Rewrite the stretch of records from the line containing "Screen dimensions: 1214x776" through the line containing "pyautogui.click(x=44, y=537)", substituting "heart" for "star" and leaving everything else unchanged. Omit the pictures from your answer.

## Data shown
※
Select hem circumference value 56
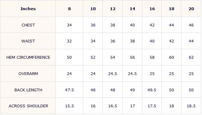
※
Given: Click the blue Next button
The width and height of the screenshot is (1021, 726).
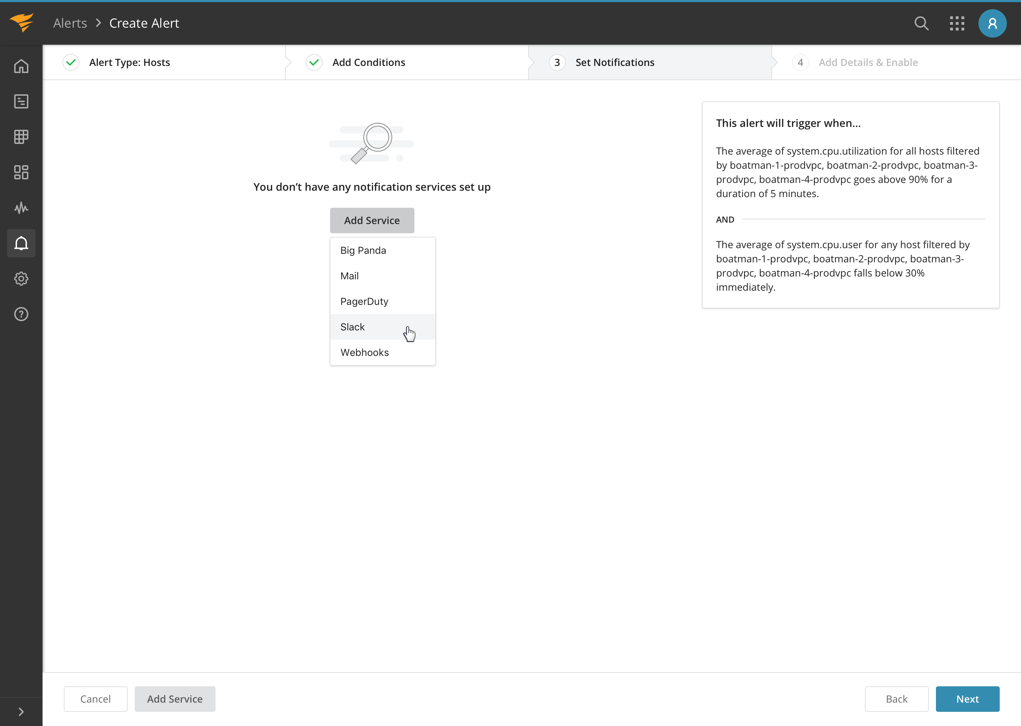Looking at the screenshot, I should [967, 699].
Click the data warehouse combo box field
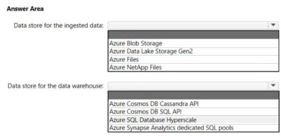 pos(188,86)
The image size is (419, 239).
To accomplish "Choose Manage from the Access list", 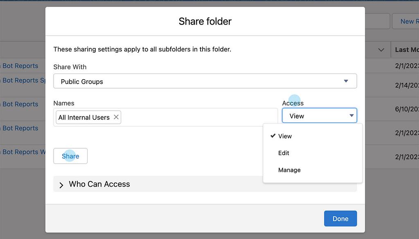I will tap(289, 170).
※
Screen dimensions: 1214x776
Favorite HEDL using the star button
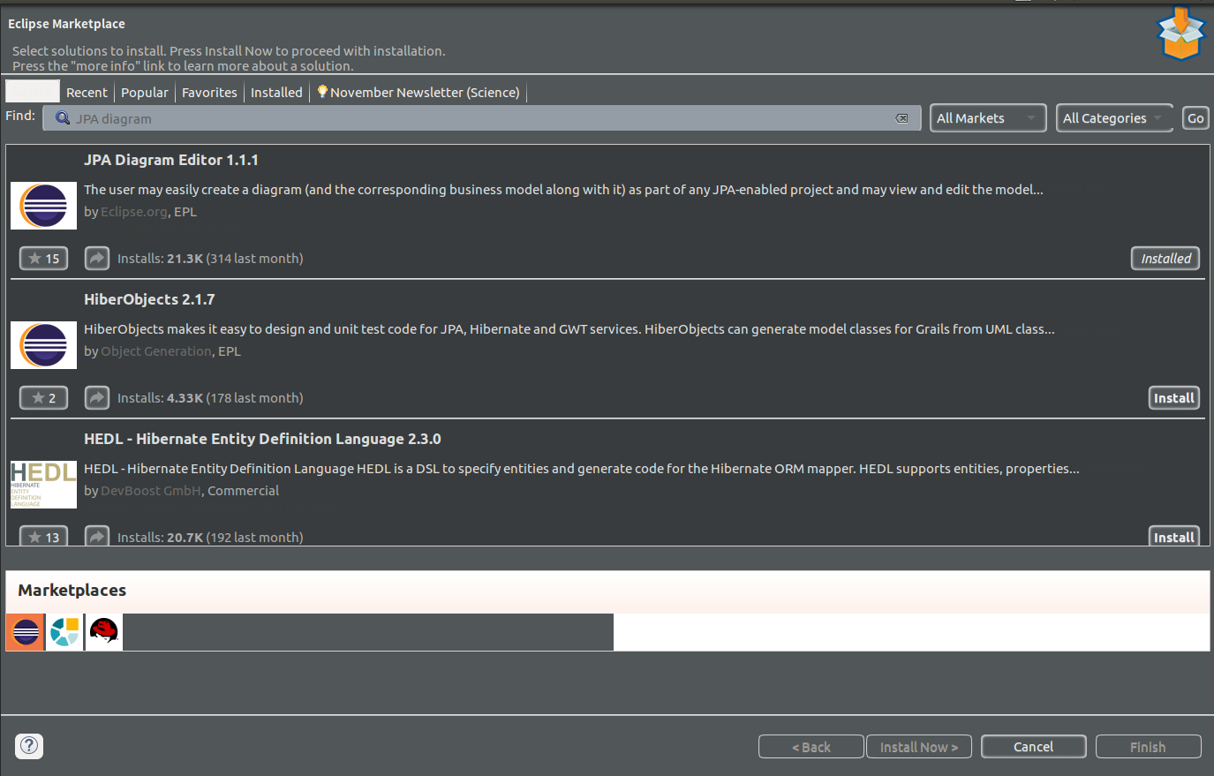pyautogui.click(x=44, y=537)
※
## Task output
Screen dimensions: 1214x776
Favorite HEDL using the heart button
pyautogui.click(x=44, y=537)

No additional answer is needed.